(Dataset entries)
^^^^^^^^^^^^^^^^
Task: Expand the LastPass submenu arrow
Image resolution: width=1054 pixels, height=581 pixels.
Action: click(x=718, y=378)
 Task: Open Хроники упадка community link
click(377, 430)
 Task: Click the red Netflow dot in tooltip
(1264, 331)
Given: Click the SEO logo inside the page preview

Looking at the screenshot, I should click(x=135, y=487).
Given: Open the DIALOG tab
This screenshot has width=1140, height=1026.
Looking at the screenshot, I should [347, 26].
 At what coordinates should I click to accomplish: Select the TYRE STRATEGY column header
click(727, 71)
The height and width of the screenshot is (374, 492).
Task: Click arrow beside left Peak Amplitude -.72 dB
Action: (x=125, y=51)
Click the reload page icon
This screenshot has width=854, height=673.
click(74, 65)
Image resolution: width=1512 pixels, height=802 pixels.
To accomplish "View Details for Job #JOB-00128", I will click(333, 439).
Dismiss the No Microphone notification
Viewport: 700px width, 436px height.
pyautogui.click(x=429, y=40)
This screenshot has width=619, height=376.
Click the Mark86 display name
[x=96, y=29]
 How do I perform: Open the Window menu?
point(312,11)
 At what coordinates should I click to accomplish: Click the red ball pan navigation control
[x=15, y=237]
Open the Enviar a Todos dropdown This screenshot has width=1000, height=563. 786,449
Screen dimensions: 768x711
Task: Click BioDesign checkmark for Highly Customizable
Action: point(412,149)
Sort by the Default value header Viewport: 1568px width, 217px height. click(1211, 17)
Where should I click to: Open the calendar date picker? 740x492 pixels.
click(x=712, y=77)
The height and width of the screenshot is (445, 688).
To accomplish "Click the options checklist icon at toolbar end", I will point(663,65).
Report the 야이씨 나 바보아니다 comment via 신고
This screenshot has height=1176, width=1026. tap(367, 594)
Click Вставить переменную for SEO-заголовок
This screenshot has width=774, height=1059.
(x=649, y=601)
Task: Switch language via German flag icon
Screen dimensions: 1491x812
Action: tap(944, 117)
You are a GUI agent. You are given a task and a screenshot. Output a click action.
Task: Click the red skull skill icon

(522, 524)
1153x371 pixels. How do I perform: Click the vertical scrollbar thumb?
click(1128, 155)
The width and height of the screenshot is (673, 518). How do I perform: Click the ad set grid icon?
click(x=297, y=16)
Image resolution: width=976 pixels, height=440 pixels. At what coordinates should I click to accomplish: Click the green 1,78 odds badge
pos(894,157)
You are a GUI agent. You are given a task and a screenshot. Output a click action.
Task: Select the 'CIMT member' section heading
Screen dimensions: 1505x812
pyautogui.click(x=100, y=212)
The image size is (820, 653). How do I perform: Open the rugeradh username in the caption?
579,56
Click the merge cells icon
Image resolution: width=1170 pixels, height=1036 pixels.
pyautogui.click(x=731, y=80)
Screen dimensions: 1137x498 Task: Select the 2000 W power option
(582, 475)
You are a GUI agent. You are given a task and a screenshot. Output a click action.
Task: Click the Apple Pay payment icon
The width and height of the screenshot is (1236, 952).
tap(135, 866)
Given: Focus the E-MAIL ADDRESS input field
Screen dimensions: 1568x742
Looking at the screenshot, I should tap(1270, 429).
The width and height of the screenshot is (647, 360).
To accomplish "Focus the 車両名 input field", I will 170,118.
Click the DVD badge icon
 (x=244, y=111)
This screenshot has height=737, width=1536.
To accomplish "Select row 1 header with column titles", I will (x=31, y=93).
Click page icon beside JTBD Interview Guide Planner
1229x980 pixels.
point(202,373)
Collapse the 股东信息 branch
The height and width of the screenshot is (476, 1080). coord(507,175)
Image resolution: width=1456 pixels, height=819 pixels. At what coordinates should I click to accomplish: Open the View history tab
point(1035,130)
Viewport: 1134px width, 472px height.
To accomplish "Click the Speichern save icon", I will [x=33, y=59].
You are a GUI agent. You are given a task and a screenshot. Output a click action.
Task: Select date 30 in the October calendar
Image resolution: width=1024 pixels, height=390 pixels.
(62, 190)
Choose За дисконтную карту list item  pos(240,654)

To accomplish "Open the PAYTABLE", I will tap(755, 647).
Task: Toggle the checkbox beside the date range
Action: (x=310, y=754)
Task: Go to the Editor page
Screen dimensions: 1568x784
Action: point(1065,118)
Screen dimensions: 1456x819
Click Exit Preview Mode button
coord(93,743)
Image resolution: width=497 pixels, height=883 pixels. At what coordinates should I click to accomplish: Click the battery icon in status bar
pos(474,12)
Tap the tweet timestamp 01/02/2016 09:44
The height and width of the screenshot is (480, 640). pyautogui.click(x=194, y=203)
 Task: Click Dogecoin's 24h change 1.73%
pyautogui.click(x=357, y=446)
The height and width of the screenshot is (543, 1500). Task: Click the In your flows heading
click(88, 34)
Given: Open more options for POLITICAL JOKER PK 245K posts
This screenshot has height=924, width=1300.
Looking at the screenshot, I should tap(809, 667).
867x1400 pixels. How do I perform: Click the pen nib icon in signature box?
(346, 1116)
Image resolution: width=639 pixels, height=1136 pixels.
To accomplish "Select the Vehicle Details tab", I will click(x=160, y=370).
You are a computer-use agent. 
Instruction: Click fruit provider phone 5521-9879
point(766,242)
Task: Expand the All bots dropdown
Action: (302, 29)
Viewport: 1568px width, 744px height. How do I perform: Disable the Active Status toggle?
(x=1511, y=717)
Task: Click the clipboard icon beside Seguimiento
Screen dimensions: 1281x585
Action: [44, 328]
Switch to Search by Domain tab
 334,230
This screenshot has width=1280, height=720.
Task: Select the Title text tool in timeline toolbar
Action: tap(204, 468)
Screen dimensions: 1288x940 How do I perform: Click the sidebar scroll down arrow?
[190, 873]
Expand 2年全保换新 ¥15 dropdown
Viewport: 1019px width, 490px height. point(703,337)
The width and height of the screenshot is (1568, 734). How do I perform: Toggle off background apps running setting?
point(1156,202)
^^^^^^^^^^^^^^^^
> _DIRECTIONS FOR THIS TASK_:
Copy every line above in which the string "Details" shows up.

> _WRITTEN SOLUTION_:
To accomplish "View Details for Job #JOB-00128", I will click(333, 439).
To accomplish "Select the Vehicle Details tab", I will click(x=160, y=370).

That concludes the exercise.